A God on the move is wild and dangerous to and threatens the keepers of the status quo...
         A God domesticated is a God that is far off and distant cold and uncaring.
A God on the move is responsive and reacting, and with the people....
         A God pent up is a God that demands folks to come to them and would never deign seeking the wounded.
A God on the move is a God who seeks out and comes to the wounded....
         Throughout the scriptures and history/witness of the church God is always flipping the script that we humans tend to draft for the world around us. God shows mercy when we want vengeance, God shows preference to those we would rather damn to the margins of society, God shows compassion upon those persons whom we would rather opt to subjugate under the weight of our own preconceived notions of worth.
         This world we live in has always known divisions and hatreds, its always been fluent in parsimonious partisanship, this world is our home and it has always struggled to lean into love and away from hate.
         It is into the midst of this reality that the God who will not be captured, who will never be boxed up and put away, who can not be constrained enters into in a way most unexpected.
         In our reading from the Gospel of Luke , God once again proves that God can not and will not be boxed in, when God chooses Mary to be the bearer of the savior of the world. In choosing the BVM God goes off the script.
         God chooses a nobody from backwater nowhere to be the "Theotokos," the bearer of God, the mother of God. God could have used anyone to start his plan but God goes off script and chooses Mary.
         The blessed Mother gets a big piece of news when she is chosen. This news from an angel was a lot for Mary.
         Mary knows her expected role. She is full well aware of who she is; And this should not be happening. She’s a she..., a teenager..., and from the wrong side of the tracks.
         Gabriel tells her the big news; she’s going to be pregnant with a son, but not just any son, the Son of the Most High no less, from the lineage of David, you know the rock star of Israel.

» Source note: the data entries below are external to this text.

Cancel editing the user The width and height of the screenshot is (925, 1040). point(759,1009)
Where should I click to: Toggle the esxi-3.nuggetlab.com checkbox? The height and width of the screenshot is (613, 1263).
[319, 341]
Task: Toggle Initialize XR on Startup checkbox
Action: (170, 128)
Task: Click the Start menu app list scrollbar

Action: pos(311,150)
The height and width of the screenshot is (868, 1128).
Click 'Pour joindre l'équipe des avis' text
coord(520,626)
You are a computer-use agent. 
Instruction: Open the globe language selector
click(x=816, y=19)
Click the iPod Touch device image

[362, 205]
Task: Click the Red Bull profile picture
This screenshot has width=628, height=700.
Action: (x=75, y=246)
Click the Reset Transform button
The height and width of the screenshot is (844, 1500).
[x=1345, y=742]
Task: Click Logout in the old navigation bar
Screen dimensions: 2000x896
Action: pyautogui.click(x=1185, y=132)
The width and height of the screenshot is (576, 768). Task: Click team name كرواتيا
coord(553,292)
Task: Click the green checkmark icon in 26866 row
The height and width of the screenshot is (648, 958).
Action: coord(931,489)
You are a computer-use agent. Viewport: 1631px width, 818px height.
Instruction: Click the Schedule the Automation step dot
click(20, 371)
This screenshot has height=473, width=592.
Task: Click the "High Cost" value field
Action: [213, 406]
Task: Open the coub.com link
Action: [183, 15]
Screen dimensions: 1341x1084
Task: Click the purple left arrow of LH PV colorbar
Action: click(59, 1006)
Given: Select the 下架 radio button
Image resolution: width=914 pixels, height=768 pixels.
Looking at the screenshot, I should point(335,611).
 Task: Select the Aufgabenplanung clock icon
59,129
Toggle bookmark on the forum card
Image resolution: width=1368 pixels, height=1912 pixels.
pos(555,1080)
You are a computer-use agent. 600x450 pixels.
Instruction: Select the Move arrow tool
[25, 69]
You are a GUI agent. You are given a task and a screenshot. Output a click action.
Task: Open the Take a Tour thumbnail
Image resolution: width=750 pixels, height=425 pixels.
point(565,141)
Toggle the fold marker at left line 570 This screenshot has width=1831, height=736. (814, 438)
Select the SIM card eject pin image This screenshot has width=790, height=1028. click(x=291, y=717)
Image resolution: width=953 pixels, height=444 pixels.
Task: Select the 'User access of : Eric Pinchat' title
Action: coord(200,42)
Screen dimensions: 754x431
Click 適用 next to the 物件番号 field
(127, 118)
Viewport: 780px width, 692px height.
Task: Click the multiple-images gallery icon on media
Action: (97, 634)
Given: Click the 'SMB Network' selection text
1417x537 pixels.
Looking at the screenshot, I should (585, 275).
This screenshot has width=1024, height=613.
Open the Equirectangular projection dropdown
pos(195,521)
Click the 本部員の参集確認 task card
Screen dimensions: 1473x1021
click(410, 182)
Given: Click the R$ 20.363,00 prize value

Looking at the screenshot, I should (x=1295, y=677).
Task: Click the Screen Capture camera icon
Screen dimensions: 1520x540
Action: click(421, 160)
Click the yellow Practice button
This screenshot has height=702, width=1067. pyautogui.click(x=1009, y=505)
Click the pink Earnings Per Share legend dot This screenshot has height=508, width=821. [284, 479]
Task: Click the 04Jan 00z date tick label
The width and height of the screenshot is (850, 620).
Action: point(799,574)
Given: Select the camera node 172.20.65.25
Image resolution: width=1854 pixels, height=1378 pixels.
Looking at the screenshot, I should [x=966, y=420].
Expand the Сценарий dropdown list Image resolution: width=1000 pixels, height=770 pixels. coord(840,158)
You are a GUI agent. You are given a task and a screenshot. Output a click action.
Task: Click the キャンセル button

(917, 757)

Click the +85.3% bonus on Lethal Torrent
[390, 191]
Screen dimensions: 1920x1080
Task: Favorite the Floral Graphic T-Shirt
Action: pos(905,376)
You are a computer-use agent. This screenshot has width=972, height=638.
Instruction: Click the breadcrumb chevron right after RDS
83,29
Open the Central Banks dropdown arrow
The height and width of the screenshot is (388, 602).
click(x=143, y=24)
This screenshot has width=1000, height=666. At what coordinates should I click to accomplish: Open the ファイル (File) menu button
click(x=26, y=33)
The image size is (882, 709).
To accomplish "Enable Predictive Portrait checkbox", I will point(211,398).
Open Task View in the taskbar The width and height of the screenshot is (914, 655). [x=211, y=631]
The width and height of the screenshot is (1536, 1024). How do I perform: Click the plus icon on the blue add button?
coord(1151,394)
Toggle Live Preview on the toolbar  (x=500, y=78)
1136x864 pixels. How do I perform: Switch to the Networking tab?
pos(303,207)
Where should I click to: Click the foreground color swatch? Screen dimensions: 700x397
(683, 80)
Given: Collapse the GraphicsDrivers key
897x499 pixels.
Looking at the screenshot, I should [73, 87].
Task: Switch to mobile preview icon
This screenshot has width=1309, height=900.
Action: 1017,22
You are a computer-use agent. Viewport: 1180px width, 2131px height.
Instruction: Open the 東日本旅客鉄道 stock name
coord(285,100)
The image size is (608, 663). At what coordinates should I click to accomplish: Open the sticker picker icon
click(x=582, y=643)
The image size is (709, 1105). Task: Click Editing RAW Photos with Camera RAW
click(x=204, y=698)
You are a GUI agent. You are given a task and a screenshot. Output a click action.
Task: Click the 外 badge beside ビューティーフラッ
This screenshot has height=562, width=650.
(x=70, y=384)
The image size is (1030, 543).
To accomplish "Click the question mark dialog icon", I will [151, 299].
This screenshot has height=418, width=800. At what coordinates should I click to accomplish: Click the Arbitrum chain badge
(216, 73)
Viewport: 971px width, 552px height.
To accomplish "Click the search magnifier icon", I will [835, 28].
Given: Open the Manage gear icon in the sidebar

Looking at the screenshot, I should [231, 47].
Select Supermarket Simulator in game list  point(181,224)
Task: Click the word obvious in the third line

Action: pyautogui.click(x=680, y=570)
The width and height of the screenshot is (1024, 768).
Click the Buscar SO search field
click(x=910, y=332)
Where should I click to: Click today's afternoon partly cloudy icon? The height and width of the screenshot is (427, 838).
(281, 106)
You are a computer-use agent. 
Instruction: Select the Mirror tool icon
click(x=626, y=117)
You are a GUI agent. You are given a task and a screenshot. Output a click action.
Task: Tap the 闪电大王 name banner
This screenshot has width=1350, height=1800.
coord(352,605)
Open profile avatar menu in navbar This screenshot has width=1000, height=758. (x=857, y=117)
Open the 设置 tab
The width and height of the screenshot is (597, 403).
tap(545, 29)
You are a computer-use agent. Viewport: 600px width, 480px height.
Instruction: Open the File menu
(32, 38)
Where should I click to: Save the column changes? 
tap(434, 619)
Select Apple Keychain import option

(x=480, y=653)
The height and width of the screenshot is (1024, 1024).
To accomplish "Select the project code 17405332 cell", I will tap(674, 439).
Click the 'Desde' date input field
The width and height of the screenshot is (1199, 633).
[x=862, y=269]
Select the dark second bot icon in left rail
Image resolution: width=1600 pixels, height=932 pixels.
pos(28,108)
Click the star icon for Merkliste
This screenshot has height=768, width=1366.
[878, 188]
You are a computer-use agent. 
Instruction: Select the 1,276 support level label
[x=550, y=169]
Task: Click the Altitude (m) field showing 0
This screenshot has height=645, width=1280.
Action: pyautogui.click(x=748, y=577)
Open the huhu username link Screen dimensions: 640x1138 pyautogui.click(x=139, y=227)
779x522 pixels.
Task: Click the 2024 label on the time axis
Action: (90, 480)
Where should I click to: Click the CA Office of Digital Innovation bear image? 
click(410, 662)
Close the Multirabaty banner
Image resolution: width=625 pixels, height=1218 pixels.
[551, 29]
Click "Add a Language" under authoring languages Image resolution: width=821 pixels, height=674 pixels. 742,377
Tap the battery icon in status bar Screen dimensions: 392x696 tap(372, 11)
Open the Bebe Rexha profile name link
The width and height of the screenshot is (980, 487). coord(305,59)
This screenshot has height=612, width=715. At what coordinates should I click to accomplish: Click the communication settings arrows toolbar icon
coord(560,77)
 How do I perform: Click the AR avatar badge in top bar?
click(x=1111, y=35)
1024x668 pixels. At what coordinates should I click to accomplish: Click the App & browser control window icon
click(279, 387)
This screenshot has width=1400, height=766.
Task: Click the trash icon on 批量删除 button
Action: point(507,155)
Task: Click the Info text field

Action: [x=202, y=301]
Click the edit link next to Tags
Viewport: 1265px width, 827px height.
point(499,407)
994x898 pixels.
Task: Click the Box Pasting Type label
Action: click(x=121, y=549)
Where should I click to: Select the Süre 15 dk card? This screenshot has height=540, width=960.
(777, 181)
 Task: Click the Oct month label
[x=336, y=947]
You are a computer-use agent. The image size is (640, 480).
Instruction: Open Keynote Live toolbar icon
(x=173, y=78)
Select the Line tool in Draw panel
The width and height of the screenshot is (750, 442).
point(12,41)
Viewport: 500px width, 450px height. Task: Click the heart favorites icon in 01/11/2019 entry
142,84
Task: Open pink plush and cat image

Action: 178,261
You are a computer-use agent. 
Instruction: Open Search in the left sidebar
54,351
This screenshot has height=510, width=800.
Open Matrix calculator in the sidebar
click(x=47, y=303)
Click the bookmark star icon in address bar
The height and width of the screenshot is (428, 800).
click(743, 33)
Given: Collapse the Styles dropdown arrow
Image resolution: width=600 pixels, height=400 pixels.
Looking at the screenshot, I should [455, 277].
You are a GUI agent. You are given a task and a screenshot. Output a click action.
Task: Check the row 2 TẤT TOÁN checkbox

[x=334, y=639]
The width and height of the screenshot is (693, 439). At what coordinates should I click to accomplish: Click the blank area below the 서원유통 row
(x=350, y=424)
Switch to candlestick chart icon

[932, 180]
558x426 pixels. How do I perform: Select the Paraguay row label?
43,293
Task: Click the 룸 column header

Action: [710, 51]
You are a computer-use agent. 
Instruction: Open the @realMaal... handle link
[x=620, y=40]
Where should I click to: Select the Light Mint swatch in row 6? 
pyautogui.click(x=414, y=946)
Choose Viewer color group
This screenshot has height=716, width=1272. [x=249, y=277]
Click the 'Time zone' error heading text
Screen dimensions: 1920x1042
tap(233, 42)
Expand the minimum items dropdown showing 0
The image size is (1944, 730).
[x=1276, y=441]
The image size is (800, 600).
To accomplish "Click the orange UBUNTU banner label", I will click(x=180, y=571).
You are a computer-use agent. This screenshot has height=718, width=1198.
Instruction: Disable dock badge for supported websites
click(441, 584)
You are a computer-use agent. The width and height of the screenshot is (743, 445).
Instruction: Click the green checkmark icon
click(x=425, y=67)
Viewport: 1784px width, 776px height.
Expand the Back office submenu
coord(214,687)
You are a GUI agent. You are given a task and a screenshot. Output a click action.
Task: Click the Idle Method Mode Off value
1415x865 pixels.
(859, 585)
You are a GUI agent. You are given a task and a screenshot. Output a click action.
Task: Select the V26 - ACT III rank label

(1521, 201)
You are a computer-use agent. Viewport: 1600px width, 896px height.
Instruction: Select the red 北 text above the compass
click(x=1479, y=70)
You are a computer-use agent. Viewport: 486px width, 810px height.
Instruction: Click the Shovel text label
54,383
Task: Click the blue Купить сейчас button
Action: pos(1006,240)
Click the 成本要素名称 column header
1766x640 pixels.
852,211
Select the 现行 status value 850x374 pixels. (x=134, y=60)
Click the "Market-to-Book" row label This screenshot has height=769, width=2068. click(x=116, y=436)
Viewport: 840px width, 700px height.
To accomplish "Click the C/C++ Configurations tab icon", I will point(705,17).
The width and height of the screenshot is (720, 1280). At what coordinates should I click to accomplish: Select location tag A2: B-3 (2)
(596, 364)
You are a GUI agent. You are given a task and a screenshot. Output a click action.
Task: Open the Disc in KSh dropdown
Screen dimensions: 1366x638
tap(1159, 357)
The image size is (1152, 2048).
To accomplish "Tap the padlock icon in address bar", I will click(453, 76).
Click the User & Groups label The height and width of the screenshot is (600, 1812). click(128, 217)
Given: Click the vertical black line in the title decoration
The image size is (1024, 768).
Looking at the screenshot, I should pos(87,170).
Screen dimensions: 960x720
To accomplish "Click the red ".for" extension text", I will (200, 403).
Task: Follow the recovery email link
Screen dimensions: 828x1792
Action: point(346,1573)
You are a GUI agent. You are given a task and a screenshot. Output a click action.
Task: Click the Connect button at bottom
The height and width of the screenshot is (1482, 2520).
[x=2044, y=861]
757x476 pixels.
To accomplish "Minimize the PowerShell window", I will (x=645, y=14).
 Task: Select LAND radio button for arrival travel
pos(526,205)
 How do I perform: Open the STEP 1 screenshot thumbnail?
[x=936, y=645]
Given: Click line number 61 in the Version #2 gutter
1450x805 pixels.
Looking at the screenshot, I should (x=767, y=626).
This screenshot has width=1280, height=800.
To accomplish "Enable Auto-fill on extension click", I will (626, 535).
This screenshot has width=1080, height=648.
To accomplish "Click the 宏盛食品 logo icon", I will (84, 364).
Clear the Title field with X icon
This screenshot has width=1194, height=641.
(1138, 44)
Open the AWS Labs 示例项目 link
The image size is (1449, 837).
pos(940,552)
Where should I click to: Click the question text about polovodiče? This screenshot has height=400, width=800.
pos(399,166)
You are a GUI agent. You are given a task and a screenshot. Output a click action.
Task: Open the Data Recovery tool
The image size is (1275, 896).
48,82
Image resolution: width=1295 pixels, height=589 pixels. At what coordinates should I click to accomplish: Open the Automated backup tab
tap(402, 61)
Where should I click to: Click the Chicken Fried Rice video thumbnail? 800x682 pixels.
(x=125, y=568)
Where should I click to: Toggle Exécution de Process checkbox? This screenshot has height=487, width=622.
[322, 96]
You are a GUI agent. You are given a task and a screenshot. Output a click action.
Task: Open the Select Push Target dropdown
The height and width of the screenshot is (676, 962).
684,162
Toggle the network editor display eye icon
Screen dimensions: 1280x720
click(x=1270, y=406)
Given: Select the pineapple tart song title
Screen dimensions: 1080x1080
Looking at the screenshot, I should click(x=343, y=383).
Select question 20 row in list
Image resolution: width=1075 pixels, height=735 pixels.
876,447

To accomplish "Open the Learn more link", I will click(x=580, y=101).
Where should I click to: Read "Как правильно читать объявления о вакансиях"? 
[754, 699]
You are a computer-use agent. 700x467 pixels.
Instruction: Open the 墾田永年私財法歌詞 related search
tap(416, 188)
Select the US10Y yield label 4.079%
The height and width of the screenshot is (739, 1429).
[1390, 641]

         In choosing to enter into the world as a created being, in choosing the place and time in which to be born, in choosing the person to come into being through, God acts intentionally and violates the notions of how people perceive that a deity is supposed to act and sets forth a new reality, the Kingdom of God as revealed most perfectly in Christ Jesus.
         God is/will forge and God is/will craft a kingdom/a politic where the powerless of society are loved, where sinners are forgiven, where the grace and love of God is not exclusive to one type of people.
         God is creating a new reality for all of creation to live into, one steeped not in nationality or race, not forged in politic or perceived notions of worth, not fabricated from exclusive evaluations of importance, but something that transcends any walls we are tempted to put up.
          God unifies his creation in the person of Jesus Christ, when the creator becomes creation everything shifts, it is because of and in the person of Jesus Christ the grain of the universe is being realigned and we are moving away from death and towards life.
         God will not be restrained as a far off all powerful deity, but instead will not be cornered in God's glory away from creation. God leaves the holy cul-de-sac and jumps into the neighborhood to bring redemption for all God's children. That's the news our world so deeply needs.
          Our God is with us, our God is on the move, our God is embodied love reaching out towards all seeking to heal and redeem us.
         So what does that mean for us church? It means we freed, we are loosed , we aren't trapped to live inside the bondage of preconceived notions of how the church is supposed to be. We have been set free because of and by the love and example of how God interacts with creation to be a people of love and purpose.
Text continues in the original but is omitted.